James Frey, writer, 38, London 

 

James Frey

American author James Frey now lives in London. Photograph: Antonio Olmos

Since I was 24 or so, my goal has always been to be a great writer,to be one of the most influential, most controversial, most widely read literary figures of my time. The only ambition I have is to write great books or fail absolutely trying.

I’ve been in conflict with everything for my whole life. That’s the rule, not the exception. Conflict with myself over ideas of how to live and think, what to think, what to believe. My wife laughs and says I’m only comfortable when there’s a fight.

I’ve been sober for 15 years,
 so I’m pretty used to it. There are days I wish I could drink. You drink so you don’t have to feel something, and when you feel something deeply it can be difficult. Every day going through the Oprah scandal [Frey admitted fabricating sections of his memoir A Million Little Pieces on Oprah] I just wanted to make it go away, but if I started drinking or using again I would lose a whole lot else.
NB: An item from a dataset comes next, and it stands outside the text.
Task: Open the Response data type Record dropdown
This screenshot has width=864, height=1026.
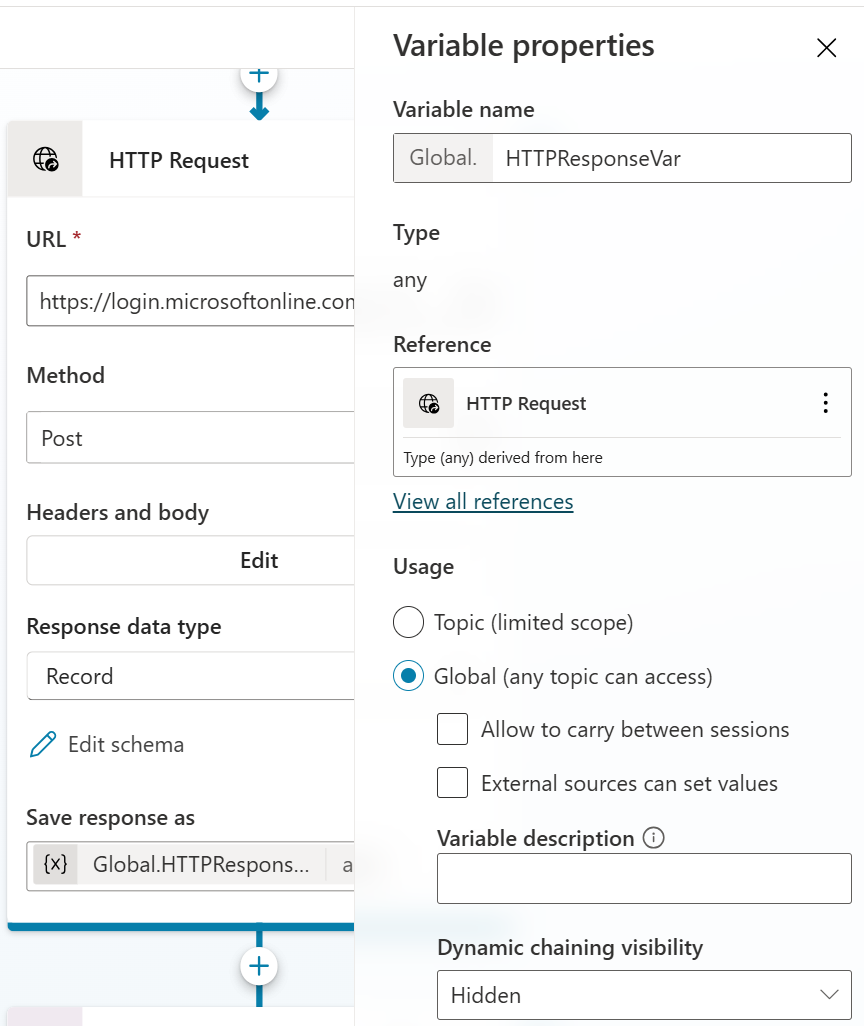Action: 190,676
A Million Little Pieces is the most investigated book in American history. No other work of literature has been put under the microscope in the way that was – it was shocking.

I don’t believe in God or a higher power. I believe that you shouldn’t be allowed to impose morality on people because a book written several thousand years ago says so. My next book is about a secular Jew in New York who comes to believe he’s the Messiah. It’s my idea of what 
the Messiah would be like if he were alive today. It’s a very serious, very heavy book. 

During the Oprah stuff I called Brett Easton Ellis
 and said: ‘Dude, what do I do?’, and he laughed and said: ‘You have so far exceeded any of the messes I made that I can no longer give you advice.’ 

I don’t have any real interest in drinking in moderation.


I don’t think of Bright Shiny Morning as my starting out as a novelist. 
I would be naive to think that the past will be forgotten, but I hope it will eventually be seen as part of a larger body of work that explores questions of fact and fiction and do they matter.

I walk down the street in America
 and I get stopped all the time; I get recognised a lot. I talk to readers on the street, and I’ve never had one say anything bad to me or attack me.

I think the problem is with the genre. Memoir is a corrupt genre – there are no rules, there’s no definition. People want great readable literary experiences, and it can be difficult to provide that and stay focused on perfect factual truth.

I’m definitely more humble now than I have been at other times in my life. I think success can humble you as much as failure, because success is as empty as failure.

That life I lived: people end up dying young. There’s no happy ending to a life of addiction.

If my daughter is going to drink when she’s older, I’m just going to say: ‘Look, Daddy had a lot of problems with it. Be very careful: if you ever have any questions, come talk to me.’ But the idea that my children are going to go through life without ever drinking is incredibly naive and ridiculous. But I don’t sit and worry about things that haven’t happened yet.

My intentions were always literary and artistic. I never intended A Million Little Pieces to be a self-help book – if anything, it was intended to be an insult to the self-help industry, but at some point it became part of it.

If I’m the guy who destroyed the memoir genre, I’m not unhappy about that.

· Bright Shiny Morning is published by John Murray at £12.99

[ click to read interview at the Guardian ]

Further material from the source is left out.